### PROBLEM
Nothing beyond the line containing "Environment [button] (494, 302)" is to be printed; print exactly each line from the start of the records below through that line, leaving out pictures.

--------------------

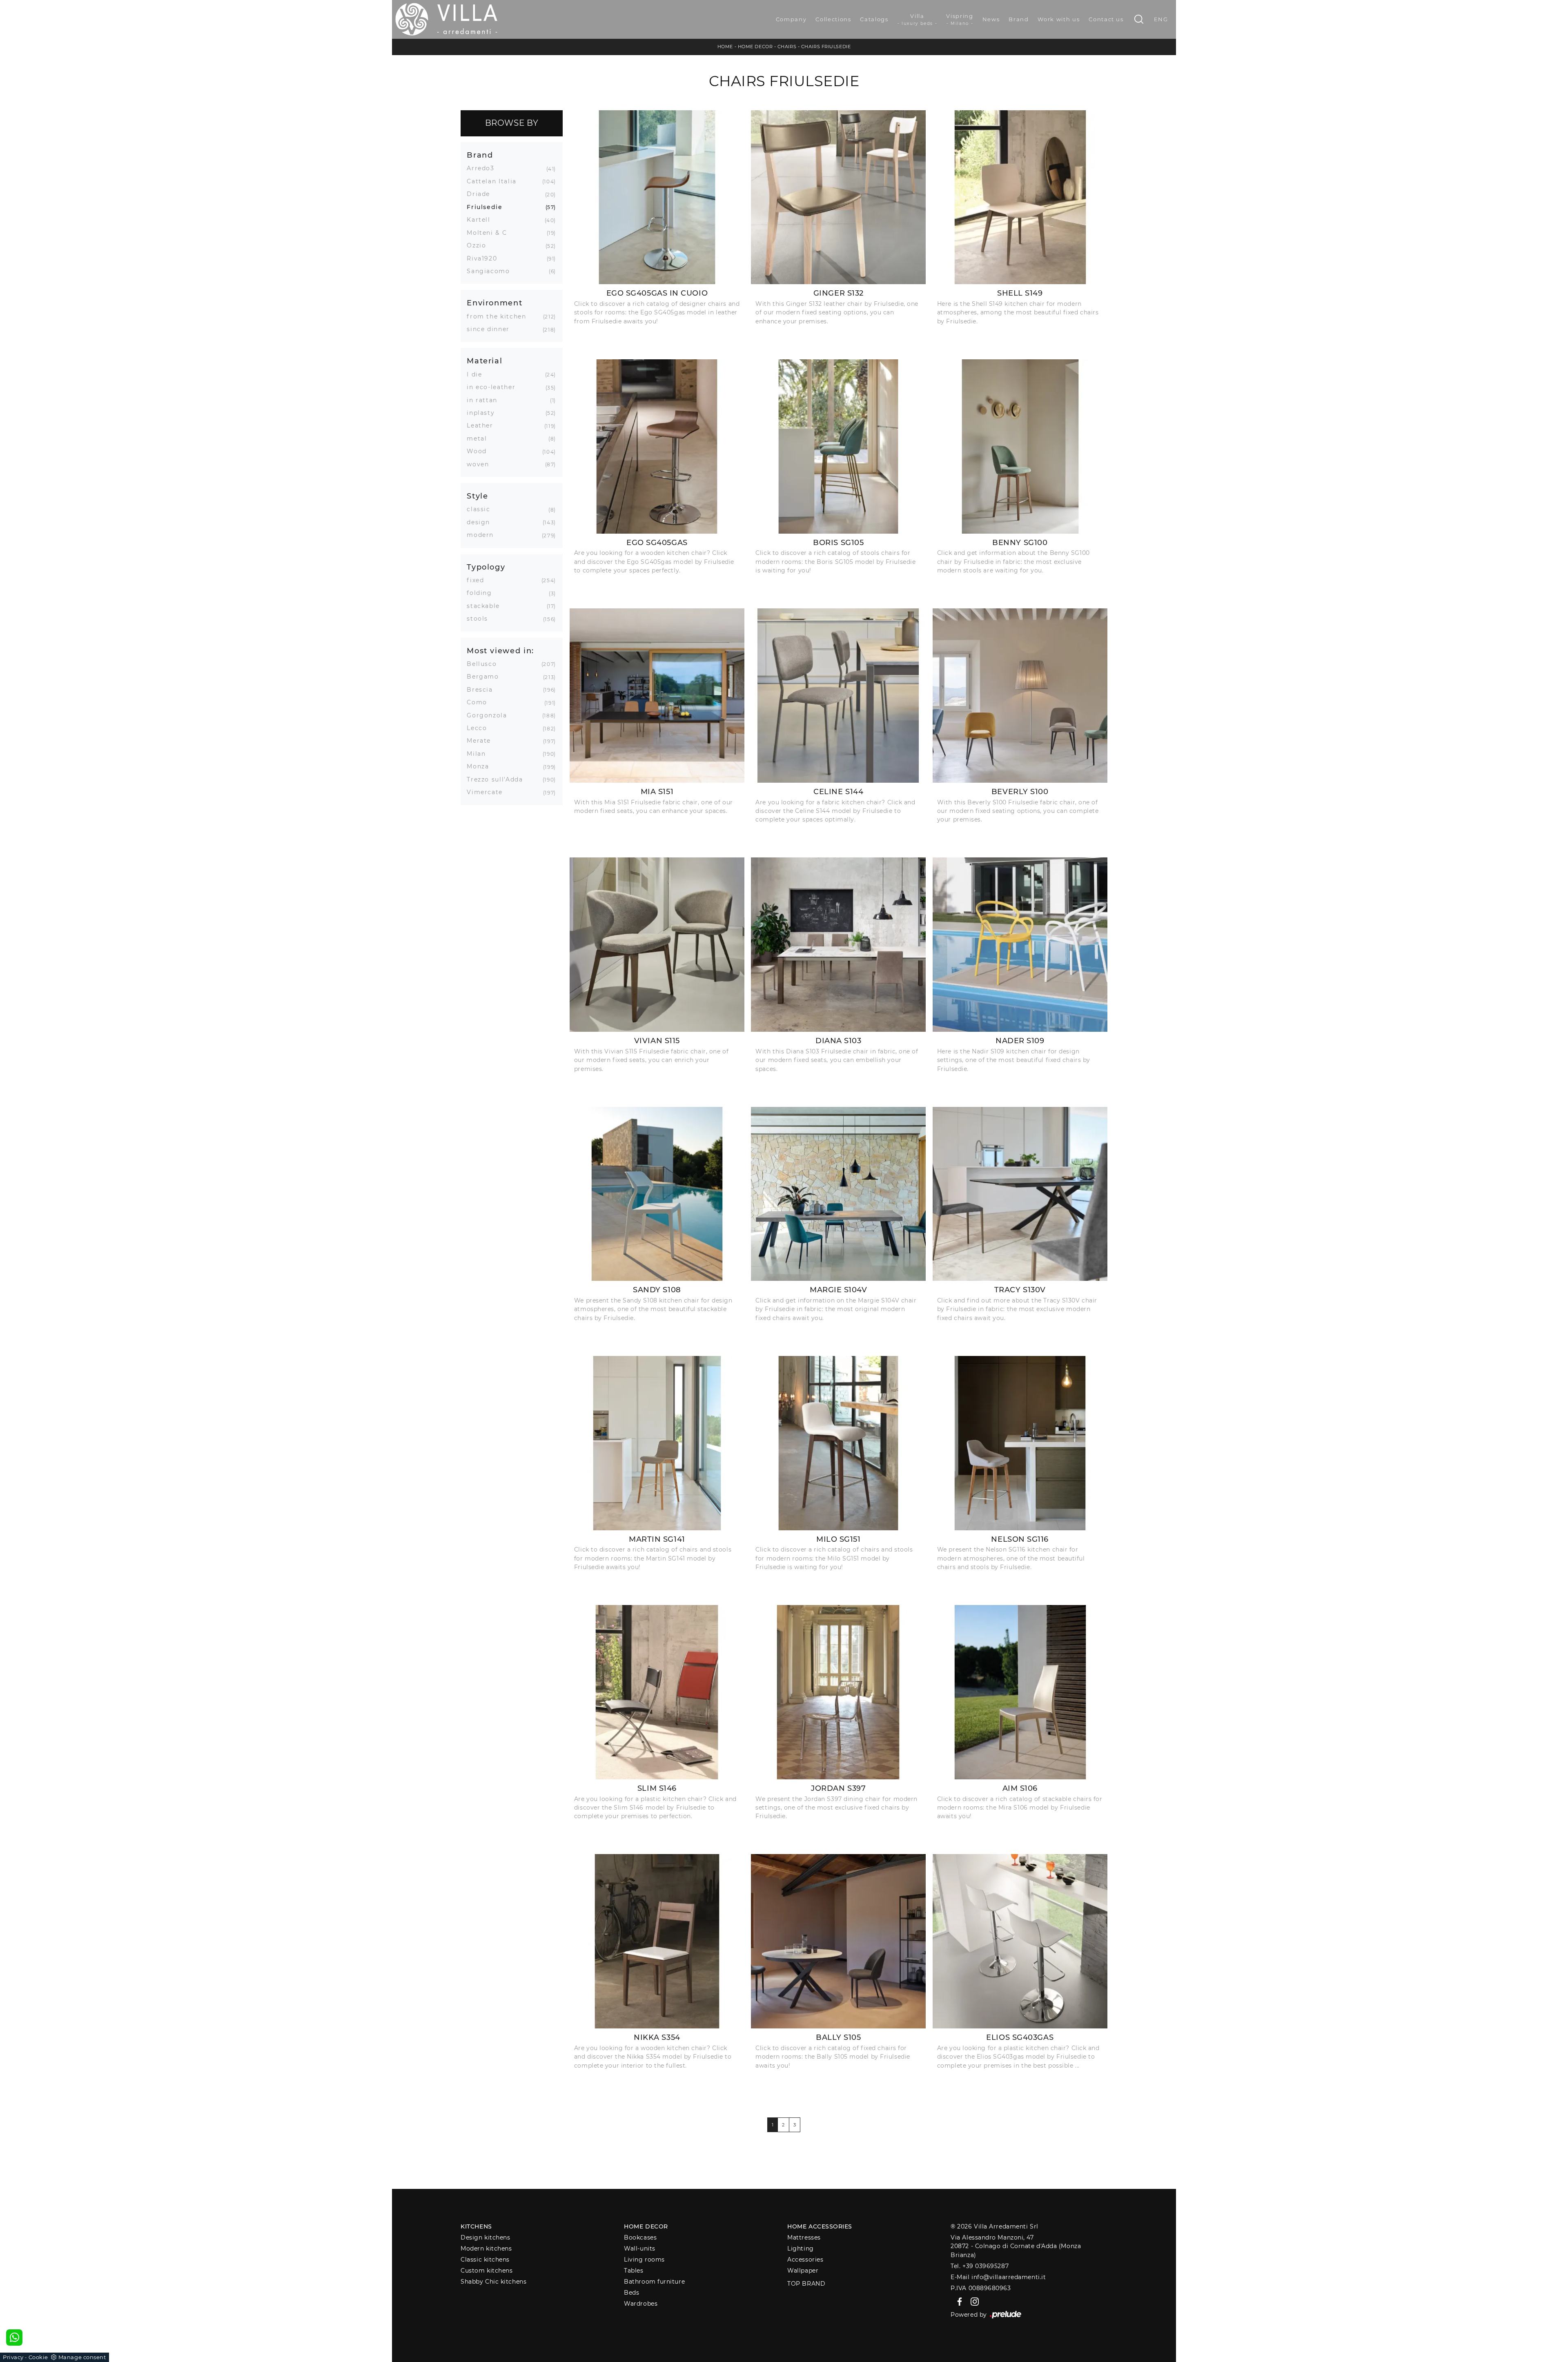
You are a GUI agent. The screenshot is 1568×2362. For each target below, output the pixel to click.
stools (480, 618)
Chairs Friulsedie (826, 46)
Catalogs (874, 19)
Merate (482, 740)
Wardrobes (640, 2303)
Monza (481, 766)
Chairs (786, 46)
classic (482, 509)
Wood (480, 451)
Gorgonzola (490, 715)
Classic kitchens (485, 2259)
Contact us (1106, 19)
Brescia (483, 689)
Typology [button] (486, 567)
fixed (478, 580)
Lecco (480, 728)
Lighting (800, 2248)
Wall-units (639, 2248)
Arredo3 (484, 168)
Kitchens (476, 2226)
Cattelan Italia (495, 181)
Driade (481, 194)
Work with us (1059, 19)
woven (481, 464)
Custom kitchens (486, 2270)
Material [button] (484, 360)
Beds (631, 2292)
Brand (1019, 19)
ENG (1161, 19)
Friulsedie (488, 207)
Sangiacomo (491, 271)
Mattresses (804, 2237)
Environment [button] (494, 302)
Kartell (482, 219)
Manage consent (82, 2357)
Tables (633, 2270)
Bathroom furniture (654, 2281)
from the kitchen (499, 316)
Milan (479, 753)
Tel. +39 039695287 (980, 2266)
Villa (918, 19)
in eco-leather (494, 387)
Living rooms (644, 2259)
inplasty (484, 412)
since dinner (491, 329)
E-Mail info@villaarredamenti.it (998, 2277)
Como (480, 702)
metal (480, 438)
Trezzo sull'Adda (498, 779)
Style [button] (477, 496)
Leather (483, 425)
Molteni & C (490, 232)
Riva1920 (485, 258)
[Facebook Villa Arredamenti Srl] (958, 2301)
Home (725, 46)
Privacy (13, 2357)
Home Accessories (819, 2226)
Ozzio (479, 245)
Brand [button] (480, 155)
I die (477, 374)
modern (483, 535)
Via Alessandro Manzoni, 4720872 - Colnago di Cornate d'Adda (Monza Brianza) (1016, 2246)
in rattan (485, 400)
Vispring (959, 19)
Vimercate (488, 792)
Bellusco (485, 664)
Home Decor (755, 46)
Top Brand (806, 2283)
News (991, 19)
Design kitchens (485, 2237)
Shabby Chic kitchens (493, 2281)
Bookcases (640, 2237)
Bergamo (486, 676)
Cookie (38, 2357)
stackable (486, 606)
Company (791, 19)
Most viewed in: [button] (500, 650)
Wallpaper (802, 2270)
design (481, 522)
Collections (833, 19)
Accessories (805, 2259)
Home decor (646, 2226)
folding (482, 593)
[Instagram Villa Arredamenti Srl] (972, 2301)
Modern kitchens (486, 2248)
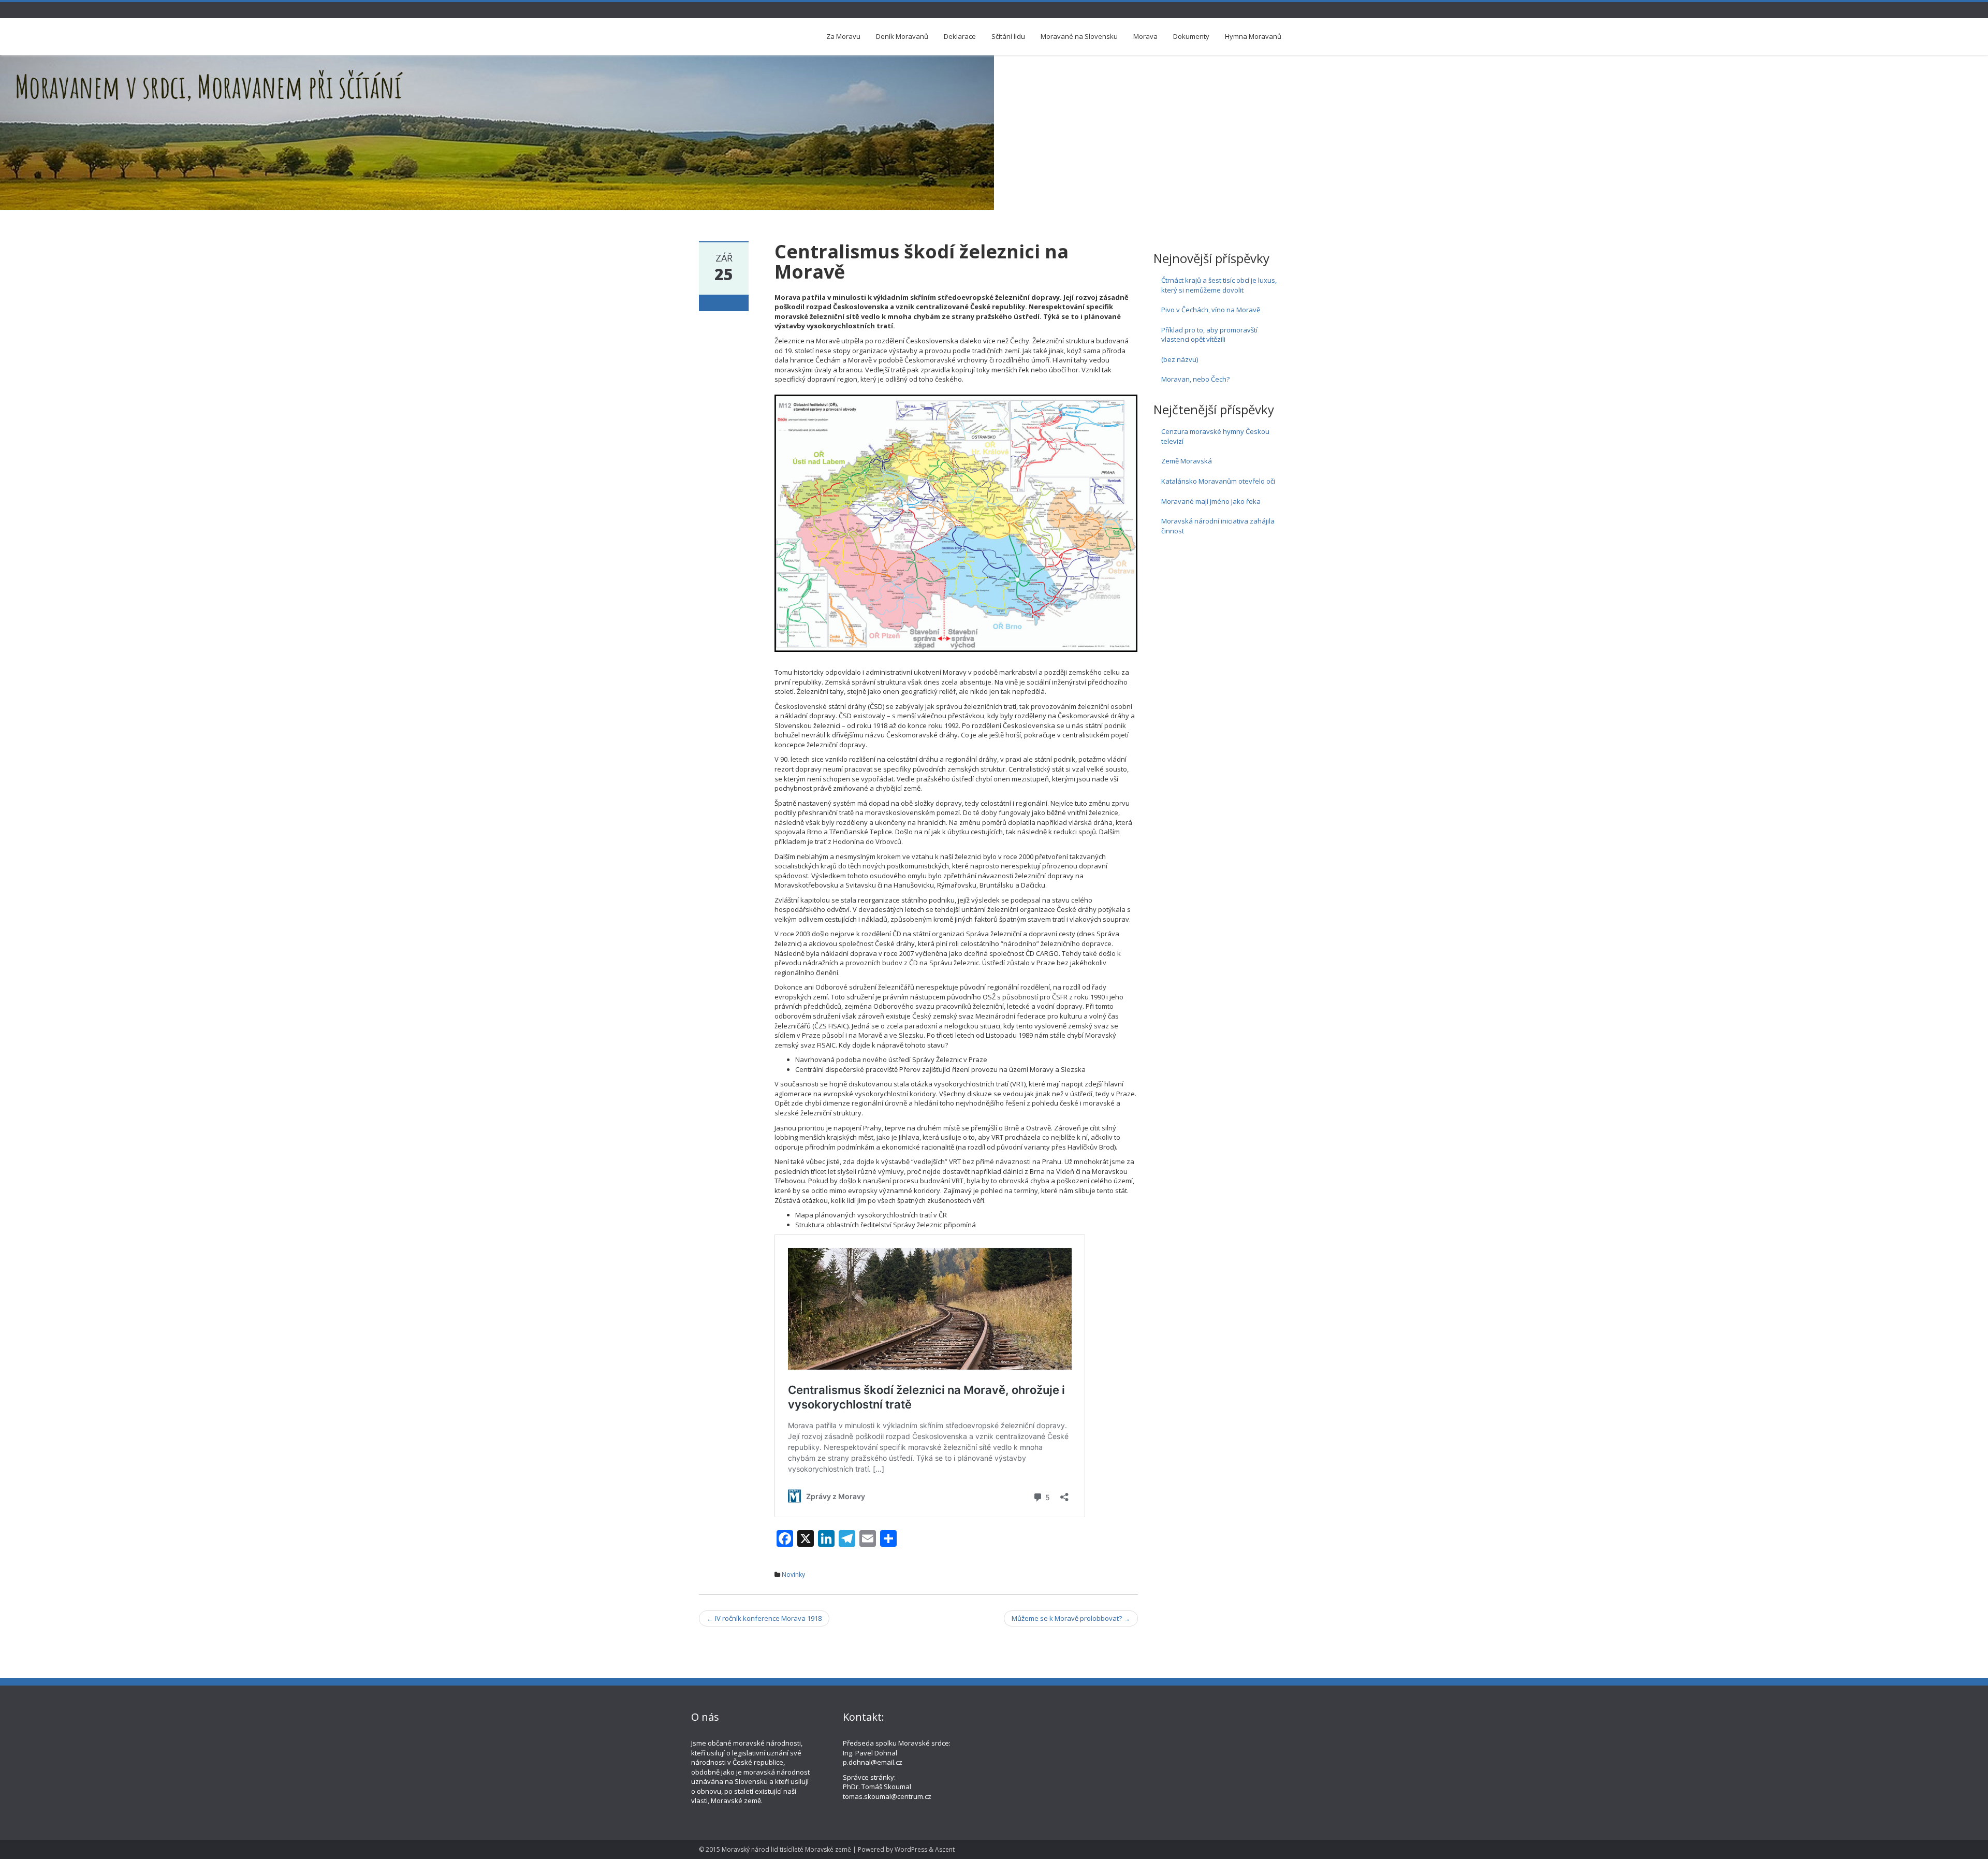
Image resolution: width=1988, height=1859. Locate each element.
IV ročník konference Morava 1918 (764, 1618)
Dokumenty (1191, 36)
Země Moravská (1186, 461)
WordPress (911, 1849)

--------------------

### RESULT OF THIS EXERCISE
You are a GUI agent. The screenshot is 1568×2362. For each target below, output the pixel to click.
stools (480, 618)
Chairs Friulsedie (826, 46)
Catalogs (874, 19)
Merate (482, 740)
Wardrobes (640, 2303)
Monza (481, 766)
Chairs (786, 46)
classic (482, 509)
Wood (480, 451)
Gorgonzola (490, 715)
Classic kitchens (485, 2259)
Contact us (1106, 19)
Brescia (483, 689)
Typology [button] (486, 567)
fixed (478, 580)
Lecco (480, 728)
Lighting (800, 2248)
Wall-units (639, 2248)
Arredo3 (484, 168)
Kitchens (476, 2226)
Cattelan Italia (495, 181)
Driade (481, 194)
Work with us (1059, 19)
woven (481, 464)
Custom kitchens (486, 2270)
Material [button] (484, 360)
Beds (631, 2292)
Brand (1019, 19)
ENG (1161, 19)
Friulsedie (488, 207)
Sangiacomo (491, 271)
Mattresses (804, 2237)
Environment [button] (494, 302)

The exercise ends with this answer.